Network Data Source | NetFlows |
Network Data Labeled | Yes |
Host Data Source | - |
Host Data Labeled | - |
Overall Setting | Single OS / Honeypot |
OS Types | Debian Etch 4.0 |
Number of Machines | 1 |
Total Runtime | 6 days |
Year of Collection | 2009 |
Attack Categories | Diverse |
Benign Activity | None |
Packed Size | 303 MB |
Unpacked Size | 1,85 GB |
Download Link | goto |
Overview
This dataset (unofficially named after the university where it was generated, Twente) originated from the desire for a labeled dataset based on network flows originating from real traffic. The authors discuss different possible environments and collection methods, settling for collecting flows from a single honeypot over the span of 6 days.
Environment
The honeypot consists of a single virtual machine running Debian Etch 4.0 with the following “non-standard” services running:
- OpenSSH (with extensive logging patched in)
- Apache web server offering a log-in form
- ftp via proftp
Activity
Due to the nature of honeypots, malicious activity can only be described in retrospect.

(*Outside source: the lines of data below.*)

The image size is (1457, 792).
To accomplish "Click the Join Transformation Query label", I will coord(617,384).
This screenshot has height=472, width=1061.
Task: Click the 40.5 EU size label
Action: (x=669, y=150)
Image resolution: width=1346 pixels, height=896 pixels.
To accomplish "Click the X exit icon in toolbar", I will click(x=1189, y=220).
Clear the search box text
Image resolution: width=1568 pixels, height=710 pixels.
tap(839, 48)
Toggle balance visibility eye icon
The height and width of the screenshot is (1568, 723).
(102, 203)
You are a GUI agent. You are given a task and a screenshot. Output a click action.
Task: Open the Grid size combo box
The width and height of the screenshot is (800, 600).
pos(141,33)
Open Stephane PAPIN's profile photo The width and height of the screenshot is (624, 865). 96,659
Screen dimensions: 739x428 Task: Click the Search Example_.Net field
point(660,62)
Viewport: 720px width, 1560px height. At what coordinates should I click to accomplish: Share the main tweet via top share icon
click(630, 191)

The machine ran for a total duration of 6 days, hosted inside the university network and directly connected to the internet.
Contained Data
During the collection period, all network traffic reaching the honeypot as well as various host logs were collected. The labeling process is explained in detail in section 3 of the referenced paper, but can be summarized loosely as: Pcaps are transformed into flows (Netflow v5), and collected host logs are used to label these flows and generate “ alerts”, which are each correlated to one or more flows in a semi-automated way. In other words, attacks get represented as alerts, which are then assigned to one or more flows.
For further information about alerts and how they are represented, consult dataset_description.txt
in the download
source.
To represent the relations between flows and alerts, the authors made the decision to present the flow dataset in the
form of an SQL database, which can be built using the accompanying SQL statement file.